[Records excerpted from a collection]
====
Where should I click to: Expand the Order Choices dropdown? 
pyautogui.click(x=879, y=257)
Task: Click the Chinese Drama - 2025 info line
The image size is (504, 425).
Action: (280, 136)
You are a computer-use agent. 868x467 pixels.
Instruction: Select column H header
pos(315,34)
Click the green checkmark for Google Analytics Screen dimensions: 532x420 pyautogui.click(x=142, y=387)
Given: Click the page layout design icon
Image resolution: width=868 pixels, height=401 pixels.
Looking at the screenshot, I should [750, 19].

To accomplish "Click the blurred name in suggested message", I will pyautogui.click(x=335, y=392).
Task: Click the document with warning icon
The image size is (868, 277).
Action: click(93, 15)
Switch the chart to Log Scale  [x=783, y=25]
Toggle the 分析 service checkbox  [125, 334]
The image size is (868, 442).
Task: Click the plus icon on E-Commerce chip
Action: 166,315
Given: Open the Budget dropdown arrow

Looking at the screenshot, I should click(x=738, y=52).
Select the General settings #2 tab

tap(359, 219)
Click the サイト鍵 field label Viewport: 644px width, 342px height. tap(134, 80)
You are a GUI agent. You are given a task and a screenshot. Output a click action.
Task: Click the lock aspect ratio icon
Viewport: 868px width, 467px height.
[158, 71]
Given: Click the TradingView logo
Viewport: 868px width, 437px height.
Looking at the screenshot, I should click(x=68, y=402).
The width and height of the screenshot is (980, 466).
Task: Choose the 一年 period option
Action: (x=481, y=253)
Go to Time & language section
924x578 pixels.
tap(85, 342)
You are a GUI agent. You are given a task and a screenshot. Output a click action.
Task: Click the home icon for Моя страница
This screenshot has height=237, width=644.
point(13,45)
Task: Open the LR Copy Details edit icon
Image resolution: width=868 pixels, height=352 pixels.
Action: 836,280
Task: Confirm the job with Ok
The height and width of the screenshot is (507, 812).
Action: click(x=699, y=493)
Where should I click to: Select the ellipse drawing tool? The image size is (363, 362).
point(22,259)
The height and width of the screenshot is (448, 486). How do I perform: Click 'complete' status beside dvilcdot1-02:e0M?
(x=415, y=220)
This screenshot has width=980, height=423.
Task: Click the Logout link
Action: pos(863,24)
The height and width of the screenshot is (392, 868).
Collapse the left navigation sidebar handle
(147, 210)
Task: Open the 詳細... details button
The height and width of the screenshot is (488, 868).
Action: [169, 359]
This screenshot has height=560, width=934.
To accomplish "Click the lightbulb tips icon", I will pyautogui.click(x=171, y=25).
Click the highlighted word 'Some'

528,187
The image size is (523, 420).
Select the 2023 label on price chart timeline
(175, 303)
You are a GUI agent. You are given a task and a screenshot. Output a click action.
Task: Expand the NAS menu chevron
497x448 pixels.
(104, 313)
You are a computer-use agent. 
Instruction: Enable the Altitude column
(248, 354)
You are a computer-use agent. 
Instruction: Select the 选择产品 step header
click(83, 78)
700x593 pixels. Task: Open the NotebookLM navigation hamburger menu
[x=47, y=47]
====
Problem to solve - Given the records above, return exactly the lines starting at the line containing "Click the サイト鍵" and ending at the line containing "Given: Click the TradingView logo", including both.

Answer space -
Click the サイト鍵 field label Viewport: 644px width, 342px height. tap(134, 80)
You are a GUI agent. You are given a task and a screenshot. Output a click action.
Task: Click the lock aspect ratio icon
Viewport: 868px width, 467px height.
[158, 71]
Given: Click the TradingView logo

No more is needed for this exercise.